Video streaming services have become the site for mini-platform wars unto themselves, with different services rolling out 4K, high-dynamic range video, and other improvements as they jockey for position. Today Netflix announced that it is adding the immersive Dolby Atmos sound format to its repertoire, and the first film to receive the treatment is Bong Joon-ho’s Okja. The film is also being presented in Dolby Vision, the company’s high-dynamic range video format.
Surround sound has been around in movie theaters and at homes for decades, but Atmos — which launched back in 2012 — gives filmmakers increased flexibility in their creative choices. Ceiling-mounted speakers offer the ability to place sound above the audience, but more important is the way that sound is mixed in the first place. Rather than creating a static, fixed mix where different sounds are placed around a defined number of channels, as would happen with a 5.1 and 7.1 systems, Atmos views sound elements as virtual objects that can be placed anywhere in the theater. That provides an incredible amount of versatility, and allows the final mix to scale from massive theaters, to smaller installations, and all the way down to home theater setups. For the latter scenario, a number of Dolby partners have released speakers that bounce audio off the ceiling of a room to help re-create the same kind of immersive soundfield that a proper Atmos installation provides.
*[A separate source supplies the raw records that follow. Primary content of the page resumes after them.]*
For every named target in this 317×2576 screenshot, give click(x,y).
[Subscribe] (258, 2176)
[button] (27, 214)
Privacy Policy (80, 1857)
As with all new technologies, however, the initial rollout is going to be limited. Compatible LG televisions will offer one way to stream Atmos content, while the Xbox One and Xbox One S will also offer the capability. Atmos home theater setups will also be required, of course, though Xbox users will also be able to listen to the virtualized Atmos mix with headphones if desired.
The number of supported devices will expand over time, as will the titles. But unsurprisingly, Netflix is focusing on its original movies for now, with movies like Blame!, Adam Wingard’s Death Note, and the Will Smith-starring Bright all receiving Atmos releases by the end of the year. It’s a small point of differentiation, but it’s an important one as original content continues to be such a vital part of the long-term strategy of all streaming services. Things like theater-quality surround sound and high-dynamic range video bring the home viewing experience that much closer to the theatrical one, and Netflix’s ability to offer them with its own films gives audiences one more reason to stay home and keep watching.